So, she can do this. This is easier than trying to take care of herself when she’s sick and simpler than trying to figure out how to make sure she doesn’t go broke and stranded in a foreign country. She’ll hop off the ferry as soon as they get to Valencia, take a train to Madrid, then get on a plane to Norway. She’ll meet the contact person that her last interviewer—Suzanne, if she remembers correctly—assigned to her and trust them to get her to the lighthouse to meet her partner for the next three months. From there, it’ll only be a matter of adjusting and adapting, both of which she excels at.

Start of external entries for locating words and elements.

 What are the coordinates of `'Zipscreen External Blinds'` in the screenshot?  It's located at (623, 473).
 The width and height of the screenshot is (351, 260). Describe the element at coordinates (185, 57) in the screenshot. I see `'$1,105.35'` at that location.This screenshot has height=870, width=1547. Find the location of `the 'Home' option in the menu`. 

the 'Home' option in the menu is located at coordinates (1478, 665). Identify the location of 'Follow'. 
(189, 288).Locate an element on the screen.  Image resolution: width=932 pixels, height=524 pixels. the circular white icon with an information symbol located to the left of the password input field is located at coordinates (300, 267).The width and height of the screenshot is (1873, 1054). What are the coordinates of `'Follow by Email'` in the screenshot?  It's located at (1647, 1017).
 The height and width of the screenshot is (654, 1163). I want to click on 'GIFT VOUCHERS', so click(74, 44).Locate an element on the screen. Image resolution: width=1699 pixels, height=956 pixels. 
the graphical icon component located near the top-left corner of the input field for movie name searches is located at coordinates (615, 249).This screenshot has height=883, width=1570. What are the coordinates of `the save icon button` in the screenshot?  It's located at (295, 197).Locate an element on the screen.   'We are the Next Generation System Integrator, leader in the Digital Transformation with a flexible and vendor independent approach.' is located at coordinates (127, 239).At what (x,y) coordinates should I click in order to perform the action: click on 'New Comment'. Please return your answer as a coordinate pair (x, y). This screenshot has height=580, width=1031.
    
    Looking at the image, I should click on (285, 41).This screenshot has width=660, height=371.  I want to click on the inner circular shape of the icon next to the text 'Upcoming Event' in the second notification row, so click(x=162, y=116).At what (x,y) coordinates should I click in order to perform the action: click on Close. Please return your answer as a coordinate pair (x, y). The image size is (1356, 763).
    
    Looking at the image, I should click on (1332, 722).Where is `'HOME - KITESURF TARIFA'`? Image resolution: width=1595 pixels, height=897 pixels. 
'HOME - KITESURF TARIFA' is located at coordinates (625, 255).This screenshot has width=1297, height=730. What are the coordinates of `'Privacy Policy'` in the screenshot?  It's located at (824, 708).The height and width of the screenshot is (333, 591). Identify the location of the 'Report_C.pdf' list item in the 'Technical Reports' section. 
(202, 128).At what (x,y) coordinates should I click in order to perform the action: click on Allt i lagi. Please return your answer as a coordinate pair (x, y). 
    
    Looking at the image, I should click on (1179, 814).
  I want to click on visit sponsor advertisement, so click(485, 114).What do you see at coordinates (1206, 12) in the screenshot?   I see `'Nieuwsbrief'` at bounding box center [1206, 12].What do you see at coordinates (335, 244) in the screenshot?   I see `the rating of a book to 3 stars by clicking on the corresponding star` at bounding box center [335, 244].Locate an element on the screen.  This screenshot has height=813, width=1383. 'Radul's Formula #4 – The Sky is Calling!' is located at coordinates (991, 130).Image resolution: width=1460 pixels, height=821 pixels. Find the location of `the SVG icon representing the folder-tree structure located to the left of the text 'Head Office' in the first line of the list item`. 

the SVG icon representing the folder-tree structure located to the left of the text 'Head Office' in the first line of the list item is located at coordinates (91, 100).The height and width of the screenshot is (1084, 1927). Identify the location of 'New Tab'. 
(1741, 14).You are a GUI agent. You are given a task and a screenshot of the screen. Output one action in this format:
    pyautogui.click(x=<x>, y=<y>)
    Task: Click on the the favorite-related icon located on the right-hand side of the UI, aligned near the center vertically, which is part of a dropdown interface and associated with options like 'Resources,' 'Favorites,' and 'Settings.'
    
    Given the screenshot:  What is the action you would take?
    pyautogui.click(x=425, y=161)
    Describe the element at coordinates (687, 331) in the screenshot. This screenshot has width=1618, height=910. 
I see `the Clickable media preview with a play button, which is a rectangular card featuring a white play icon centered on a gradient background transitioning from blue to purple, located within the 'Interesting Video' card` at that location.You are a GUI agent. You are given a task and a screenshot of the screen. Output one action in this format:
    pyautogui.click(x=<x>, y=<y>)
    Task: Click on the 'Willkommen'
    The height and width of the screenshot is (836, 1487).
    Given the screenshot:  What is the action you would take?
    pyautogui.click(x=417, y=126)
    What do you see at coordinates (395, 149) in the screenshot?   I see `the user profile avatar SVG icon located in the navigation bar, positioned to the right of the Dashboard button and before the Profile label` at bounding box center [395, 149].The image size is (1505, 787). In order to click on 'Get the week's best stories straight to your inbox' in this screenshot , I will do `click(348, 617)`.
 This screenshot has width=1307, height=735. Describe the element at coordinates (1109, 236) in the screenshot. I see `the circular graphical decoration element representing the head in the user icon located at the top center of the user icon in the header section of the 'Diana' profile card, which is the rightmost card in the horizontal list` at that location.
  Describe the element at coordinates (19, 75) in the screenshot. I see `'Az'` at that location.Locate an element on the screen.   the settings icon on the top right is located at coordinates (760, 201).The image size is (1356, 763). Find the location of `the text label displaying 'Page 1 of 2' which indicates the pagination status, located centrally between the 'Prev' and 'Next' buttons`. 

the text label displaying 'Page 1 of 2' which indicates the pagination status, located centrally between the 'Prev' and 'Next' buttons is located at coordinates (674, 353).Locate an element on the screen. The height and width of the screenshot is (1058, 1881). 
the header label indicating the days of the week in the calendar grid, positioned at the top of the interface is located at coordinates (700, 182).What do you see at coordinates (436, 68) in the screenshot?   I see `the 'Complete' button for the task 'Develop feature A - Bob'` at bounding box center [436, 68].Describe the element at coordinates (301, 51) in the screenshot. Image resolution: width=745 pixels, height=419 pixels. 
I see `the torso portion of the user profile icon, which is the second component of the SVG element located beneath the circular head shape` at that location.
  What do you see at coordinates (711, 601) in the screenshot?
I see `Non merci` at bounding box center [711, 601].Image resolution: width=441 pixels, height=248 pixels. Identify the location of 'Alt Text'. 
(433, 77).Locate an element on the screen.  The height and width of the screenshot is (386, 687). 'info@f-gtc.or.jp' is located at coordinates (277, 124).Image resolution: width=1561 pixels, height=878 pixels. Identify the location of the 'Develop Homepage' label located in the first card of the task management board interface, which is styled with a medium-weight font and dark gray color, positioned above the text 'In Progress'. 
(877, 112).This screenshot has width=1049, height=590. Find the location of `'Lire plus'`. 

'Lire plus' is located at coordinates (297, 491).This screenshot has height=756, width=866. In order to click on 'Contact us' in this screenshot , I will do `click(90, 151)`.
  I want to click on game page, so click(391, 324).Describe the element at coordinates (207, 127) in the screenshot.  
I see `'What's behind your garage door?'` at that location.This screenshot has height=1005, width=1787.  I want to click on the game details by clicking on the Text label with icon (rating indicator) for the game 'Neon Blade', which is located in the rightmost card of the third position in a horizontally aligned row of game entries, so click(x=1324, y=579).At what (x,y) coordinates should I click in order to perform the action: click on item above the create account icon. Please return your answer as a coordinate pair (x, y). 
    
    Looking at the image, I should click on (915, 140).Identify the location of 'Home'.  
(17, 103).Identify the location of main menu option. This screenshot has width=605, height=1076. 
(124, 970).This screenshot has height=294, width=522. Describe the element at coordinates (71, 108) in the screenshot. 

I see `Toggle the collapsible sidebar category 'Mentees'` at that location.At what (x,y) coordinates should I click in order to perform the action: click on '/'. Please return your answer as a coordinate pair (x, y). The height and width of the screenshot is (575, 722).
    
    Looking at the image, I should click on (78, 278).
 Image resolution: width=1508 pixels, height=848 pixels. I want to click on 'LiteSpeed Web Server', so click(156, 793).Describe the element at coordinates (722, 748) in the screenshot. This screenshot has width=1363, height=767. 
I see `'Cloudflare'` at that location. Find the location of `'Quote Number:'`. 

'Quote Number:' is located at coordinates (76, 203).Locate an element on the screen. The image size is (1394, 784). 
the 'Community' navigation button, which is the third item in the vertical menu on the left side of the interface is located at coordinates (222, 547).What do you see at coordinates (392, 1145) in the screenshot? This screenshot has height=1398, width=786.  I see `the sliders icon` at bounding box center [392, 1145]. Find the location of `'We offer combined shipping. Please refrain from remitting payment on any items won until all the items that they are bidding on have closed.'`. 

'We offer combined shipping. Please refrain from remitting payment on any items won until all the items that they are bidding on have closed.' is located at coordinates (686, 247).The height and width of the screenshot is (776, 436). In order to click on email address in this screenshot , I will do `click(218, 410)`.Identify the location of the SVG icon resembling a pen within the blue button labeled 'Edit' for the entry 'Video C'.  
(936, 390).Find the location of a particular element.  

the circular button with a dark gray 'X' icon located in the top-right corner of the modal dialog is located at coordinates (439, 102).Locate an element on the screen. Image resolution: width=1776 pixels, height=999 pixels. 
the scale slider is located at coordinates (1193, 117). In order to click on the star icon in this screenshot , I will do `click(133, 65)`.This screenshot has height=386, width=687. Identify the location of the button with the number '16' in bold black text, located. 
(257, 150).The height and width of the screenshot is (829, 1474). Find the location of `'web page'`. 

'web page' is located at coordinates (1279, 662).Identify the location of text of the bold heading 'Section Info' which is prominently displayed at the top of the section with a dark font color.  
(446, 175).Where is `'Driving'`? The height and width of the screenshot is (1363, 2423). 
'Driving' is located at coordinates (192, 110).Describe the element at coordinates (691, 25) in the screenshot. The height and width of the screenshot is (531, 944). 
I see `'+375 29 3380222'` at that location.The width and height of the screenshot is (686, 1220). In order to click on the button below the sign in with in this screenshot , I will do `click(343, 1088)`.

Yes, she’s sure. Yes, she’ll be okay. Yes, she’s really doing this.

The ferry plows on. She clasps her fingers together. She holds her own hands.

(She ignores the ache in her chest, the one that feels hollow, the one she can no longer blame on Chanel’s Marlboro Reds.)

 


 

Ava steps off the bus, shivering as soon as she’s welcomed with a cold breeze, instantly feeling out of place when she accidentally catches the eye of a passing resident who shakes his head at her. It’s rude, but also kind of fair considering she forgot to check the weather, which means she’s wearing a thin button-up in a town that demands sweaters and heated blankets and hot chocolate. The late-afternoon sky’s at least clear, so Ava hurriedly steps out of the shade and into a patch of spring sunlight, sighing in relief when it warms her nape. A low chuckle interrupts her basking.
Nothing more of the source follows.